Khasnabish further explained that when he said the presence of police “vet public vents” during the discussion and is “censorship,” he said he was told that was not the case. He also claimed he was “simply ignored” when he pointed out he was never told to have the other viewpoint included when it came to screenings focused on other topics like misogyny and climate crisis.

“I’m grateful for 4+ years of support from wonderful library staff and for the free use of library space, but I’ve done the work of putting the programming together, recruiting and paying speakers, paying film screening fees, doing the advertising, and more. … in the era of free speech wars I’ve been effectively deplatformed at the library for having the audacity to show two films about police violence and the connection between policing and dominant interests,” Khasnabish concluded. “Don’t worry fellow travellers, the series will continue in Halifax at a new venue. Details will come along with the fall schedule when I have them.”
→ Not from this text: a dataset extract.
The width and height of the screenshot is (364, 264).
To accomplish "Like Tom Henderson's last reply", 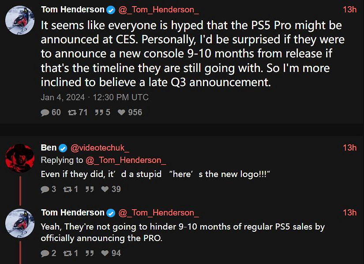I will [x=105, y=253].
As in states across America, the Canadian province of Nova Scotia has issues when it comes to law enforcement’s interactions with Black residents. Black men are reportedly three times as likely to be stopped for a police street check by police compared to their white counterparts, according to the Nova Scotia Advocate.

Despite his feelings about the request from the library, which said the author could host the screening for a fee, Khasnabish told CBC’s “Mainstreet” July 1 that police are welcome to attend the screening but they must “attend as individuals.”

In a statement sent to CBC June 28, Halifax Public Libraries CEO Asa Kachan defended the suggestion to include a voice from the police or the Halifax Regional Municipality.

“The library suggested this because of the importance of facilitating an open and uncensored community conversation around the issues of policing, injustice and violence,” Kachan said.

She added that the library aims to provide an equally weighed viewpoint that can then be shared with the public. She noted, “libraries are democratic, inclusive spaces.”

But for Khasnabish, having police present in the way the library wants could create a “chilling effect” on discussions. Specifically, he says that effect could happen on the communities most affected by police brutality.